== Segment start ==

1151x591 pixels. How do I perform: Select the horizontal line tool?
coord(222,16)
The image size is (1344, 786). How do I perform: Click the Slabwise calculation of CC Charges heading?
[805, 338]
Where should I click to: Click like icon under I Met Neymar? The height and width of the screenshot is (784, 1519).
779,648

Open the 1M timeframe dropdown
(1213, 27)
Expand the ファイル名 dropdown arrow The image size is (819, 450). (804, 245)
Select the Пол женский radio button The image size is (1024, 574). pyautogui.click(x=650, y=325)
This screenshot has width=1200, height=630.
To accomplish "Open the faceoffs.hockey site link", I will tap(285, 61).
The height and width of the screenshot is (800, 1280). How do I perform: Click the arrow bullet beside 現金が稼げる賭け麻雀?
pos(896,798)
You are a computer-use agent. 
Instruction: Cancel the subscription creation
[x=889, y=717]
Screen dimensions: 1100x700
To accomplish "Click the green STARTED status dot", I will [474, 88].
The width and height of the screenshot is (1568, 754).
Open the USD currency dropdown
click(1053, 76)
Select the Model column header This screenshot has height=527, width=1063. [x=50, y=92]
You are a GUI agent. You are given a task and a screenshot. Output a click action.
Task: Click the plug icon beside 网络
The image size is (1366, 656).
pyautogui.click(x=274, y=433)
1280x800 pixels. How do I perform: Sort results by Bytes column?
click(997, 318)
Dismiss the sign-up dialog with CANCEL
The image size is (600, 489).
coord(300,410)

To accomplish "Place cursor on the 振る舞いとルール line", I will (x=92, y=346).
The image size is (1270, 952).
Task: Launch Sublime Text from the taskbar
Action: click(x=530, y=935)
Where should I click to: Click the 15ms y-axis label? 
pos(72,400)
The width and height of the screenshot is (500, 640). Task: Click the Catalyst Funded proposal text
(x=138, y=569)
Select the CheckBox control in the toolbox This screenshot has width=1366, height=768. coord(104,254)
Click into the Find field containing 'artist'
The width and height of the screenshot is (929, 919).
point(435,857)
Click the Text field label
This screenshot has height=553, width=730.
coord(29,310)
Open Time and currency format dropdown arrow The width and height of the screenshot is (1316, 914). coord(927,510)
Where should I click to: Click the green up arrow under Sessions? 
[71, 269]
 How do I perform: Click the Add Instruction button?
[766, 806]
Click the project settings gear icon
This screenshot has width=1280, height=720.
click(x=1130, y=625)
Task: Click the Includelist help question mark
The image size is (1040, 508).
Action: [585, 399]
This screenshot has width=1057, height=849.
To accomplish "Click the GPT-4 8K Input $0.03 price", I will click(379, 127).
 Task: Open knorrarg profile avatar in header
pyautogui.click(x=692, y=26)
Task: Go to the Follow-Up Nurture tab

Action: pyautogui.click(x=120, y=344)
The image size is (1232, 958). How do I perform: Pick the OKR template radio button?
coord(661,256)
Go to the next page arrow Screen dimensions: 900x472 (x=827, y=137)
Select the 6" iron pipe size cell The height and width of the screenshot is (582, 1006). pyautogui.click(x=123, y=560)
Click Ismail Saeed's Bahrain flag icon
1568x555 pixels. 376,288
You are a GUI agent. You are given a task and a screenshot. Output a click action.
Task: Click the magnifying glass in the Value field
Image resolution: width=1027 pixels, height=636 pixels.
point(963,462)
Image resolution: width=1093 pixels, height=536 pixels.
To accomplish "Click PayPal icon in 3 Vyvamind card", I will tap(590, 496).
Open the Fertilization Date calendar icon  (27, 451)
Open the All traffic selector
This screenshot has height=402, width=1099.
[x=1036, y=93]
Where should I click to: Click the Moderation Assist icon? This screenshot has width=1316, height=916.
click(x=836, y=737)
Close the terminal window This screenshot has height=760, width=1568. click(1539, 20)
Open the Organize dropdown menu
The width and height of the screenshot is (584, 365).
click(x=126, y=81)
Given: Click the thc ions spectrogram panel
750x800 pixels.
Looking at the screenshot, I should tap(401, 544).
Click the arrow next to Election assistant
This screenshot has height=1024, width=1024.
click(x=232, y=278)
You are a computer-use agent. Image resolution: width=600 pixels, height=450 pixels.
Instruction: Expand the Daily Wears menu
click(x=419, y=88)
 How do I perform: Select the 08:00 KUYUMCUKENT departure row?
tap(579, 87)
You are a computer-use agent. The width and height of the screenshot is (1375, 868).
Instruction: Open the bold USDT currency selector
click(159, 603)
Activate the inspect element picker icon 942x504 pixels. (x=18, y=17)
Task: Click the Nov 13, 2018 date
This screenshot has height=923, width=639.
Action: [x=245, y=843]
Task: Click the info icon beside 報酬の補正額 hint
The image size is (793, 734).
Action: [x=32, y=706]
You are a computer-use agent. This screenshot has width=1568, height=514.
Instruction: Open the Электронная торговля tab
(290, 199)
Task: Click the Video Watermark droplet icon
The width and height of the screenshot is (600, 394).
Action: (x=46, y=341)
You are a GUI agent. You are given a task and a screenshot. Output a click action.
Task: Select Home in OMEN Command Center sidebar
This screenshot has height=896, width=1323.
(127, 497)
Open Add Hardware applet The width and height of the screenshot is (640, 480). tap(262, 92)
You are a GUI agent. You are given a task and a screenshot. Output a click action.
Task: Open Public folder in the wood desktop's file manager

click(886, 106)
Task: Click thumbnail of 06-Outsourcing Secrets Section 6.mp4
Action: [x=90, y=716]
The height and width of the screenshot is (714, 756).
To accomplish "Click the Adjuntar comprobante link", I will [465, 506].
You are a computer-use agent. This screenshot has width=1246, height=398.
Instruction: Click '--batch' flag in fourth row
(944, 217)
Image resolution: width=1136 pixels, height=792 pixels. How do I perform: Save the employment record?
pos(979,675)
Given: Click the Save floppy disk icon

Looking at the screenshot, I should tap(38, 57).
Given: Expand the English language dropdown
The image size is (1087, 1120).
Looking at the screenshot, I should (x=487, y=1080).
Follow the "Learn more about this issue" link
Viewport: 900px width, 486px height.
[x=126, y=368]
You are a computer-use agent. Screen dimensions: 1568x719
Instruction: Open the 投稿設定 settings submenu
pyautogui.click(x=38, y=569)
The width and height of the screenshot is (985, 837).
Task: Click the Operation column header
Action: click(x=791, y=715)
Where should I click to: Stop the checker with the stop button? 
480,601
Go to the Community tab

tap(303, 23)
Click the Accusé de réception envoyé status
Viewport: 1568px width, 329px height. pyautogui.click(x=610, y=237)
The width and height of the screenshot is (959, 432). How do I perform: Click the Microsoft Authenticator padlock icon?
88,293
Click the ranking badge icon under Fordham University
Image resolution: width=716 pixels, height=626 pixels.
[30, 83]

== Segment end ==

▶ **TASK TO CARRY OUT**
Write out, unaltered, the lines from the opening of the listing through the line that includes "Expand the ファイル名".

▶ **ANSWER BOX**
1151x591 pixels. How do I perform: Select the horizontal line tool?
coord(222,16)
The image size is (1344, 786). How do I perform: Click the Slabwise calculation of CC Charges heading?
[805, 338]
Where should I click to: Click like icon under I Met Neymar? The height and width of the screenshot is (784, 1519).
779,648

Open the 1M timeframe dropdown
(1213, 27)
Expand the ファイル名 dropdown arrow The image size is (819, 450). (804, 245)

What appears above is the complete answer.